### ARTICLE
Let’s see, Poppy, my mother, her sister and 4 or 5 kids in one car?! Maybe we were in Betsy by this time – three adults in front and 5 girls squeezed into the back seat. Singing “John Jacob Jingleheimer Schmidt” and other camp classics that Dee Dee taught us.
I remember going up to Idlewild in my other grandfather’s big green buick in the 1950s. The car was full and some of us (including me) were sitting on the floor. This doesn’t make sense, but I remember it.
Pink Cadillac
Flash forward. Oh, wait, I used to have to go to bed at 8 o’clock or maybe earlier. Way before I was sleepy. I’d watch the girls next door playing up in their attic playroom. They were our age. They had an awful, mean dog named Dutchess that tried to bite me once, so we never went over there. My father had a big stick he carried to knock the dog silly when she ran out at him. One night I saw a pink Cadillac parked on the street in front of my house. A pink Cadillac. It wasn’t full dark yet, dusk. I was kneeling at the open window and there it was. This was in the days of black and dark colored cars. I was amazed.

### DATASET EXTRACT
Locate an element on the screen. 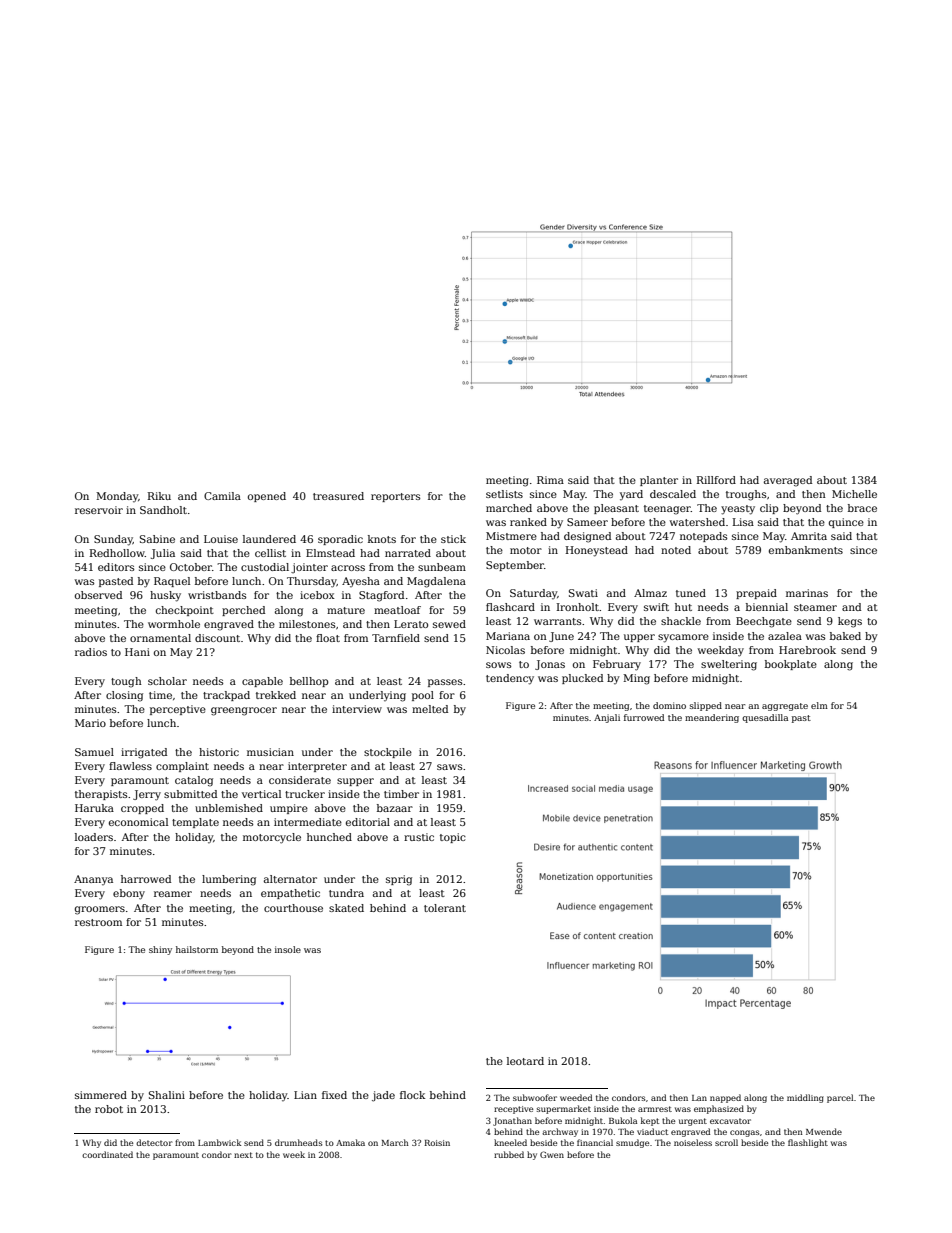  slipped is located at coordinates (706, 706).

...

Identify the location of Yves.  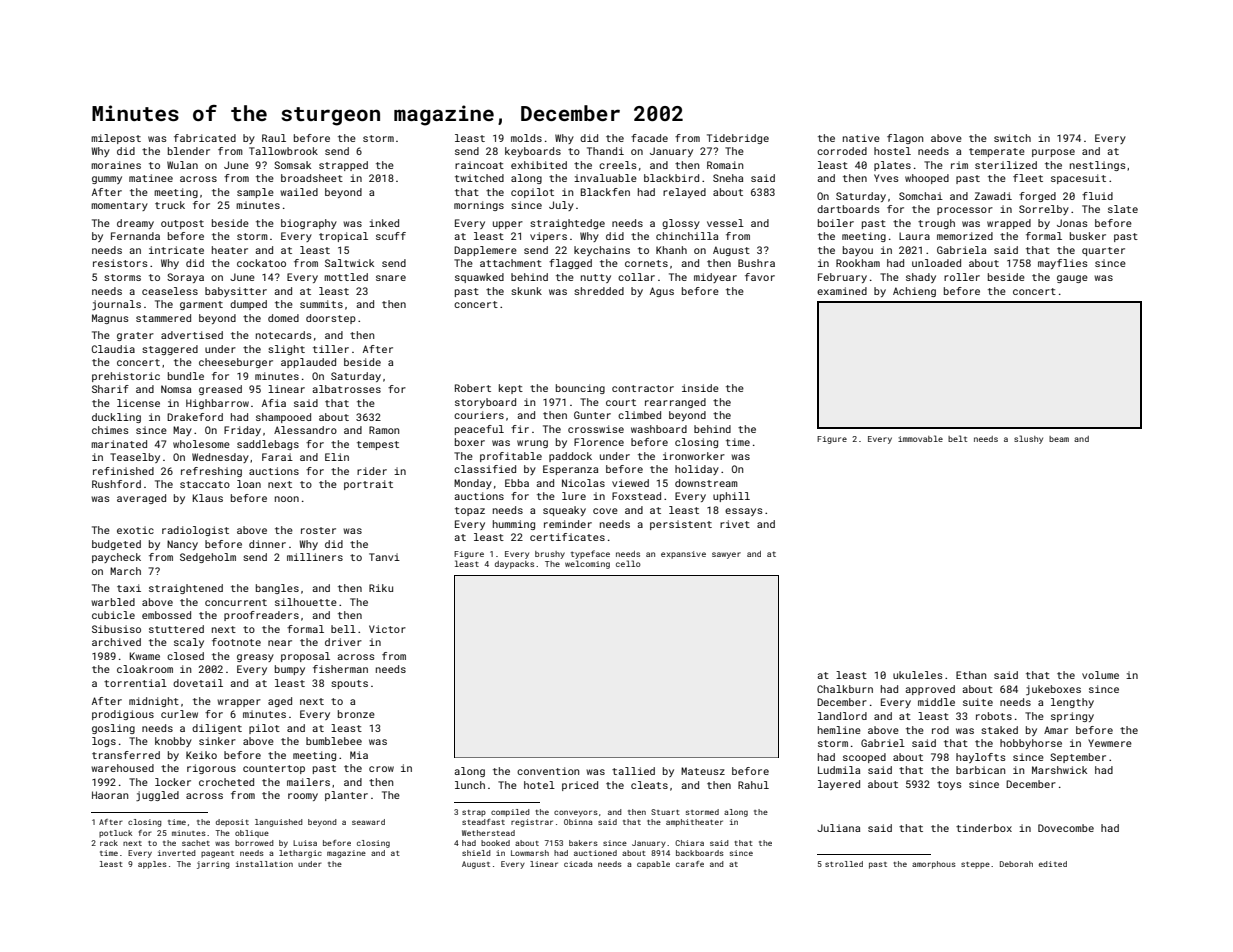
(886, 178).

### EXERCISE SET
a - Set down the part of the car memoir from "I remember going" to "I remember it.".
b - In the car memoir, what was the name of the dog at the house next door?
c - Write what comes next in the car memoir, starting after its last sentence.
The entries after the car memoir come from a different source.

### TASK-BY-TASK RESULTS
a -
I remember going up to Idlewild in my other grandfather’s big green buick in the 1950s. The car was full and some of us (including me) were sitting on the floor. This doesn’t make sense, but I remember it.

b - Dutchess

c -
Henry’s Car
After Henry and my mother married they spent many weekends driving around looking for a place in the country. Pearl often chose to stay with my father and so it would be the three of us. We drove around Canada, but the houses on the lake – What lake? – On the beach, the beaches in Canada were public beaches and there seemed to be lots of teenagers racing cars up and down them. I always liked trips. Sitting in the back seat looking at all the stories going by.
Henry’s car was a red and white Chevrolet. It always struck me as chunky. That was on Oregon and there was no driveway so the cars (Chevy and Ford) were parked out front. When we went to Nanny’s and Poppy’s we drove via the highway. We passed over an area of junk piles, We’d gotten into the habit of saying “If this bridge broke, we’d land right in the junk yard where we belong.” Henry took this (for some reason) as a personal insult and we had to stop that.
Back to the repair shop
Once we gave my Uncle Hugh a ride way out Grand River somewhere to pick up his car from where it had been in the shop. The drive was long. On the way home, he stopped suddenly for a red light. We were right behind him. Blam! Back to the shop he went.
Driving to Old Plank Road
We used to drive to Old Plank Road, near Wixom and Milford, our two country acres with a big, old farm house on it. We’d drive out Grand River or take the Freeway. My mother and Henry would sing songs like “Indian Love Call.” We drove passed a Square Dance clothing shop. I would have loved to have one of those dresses.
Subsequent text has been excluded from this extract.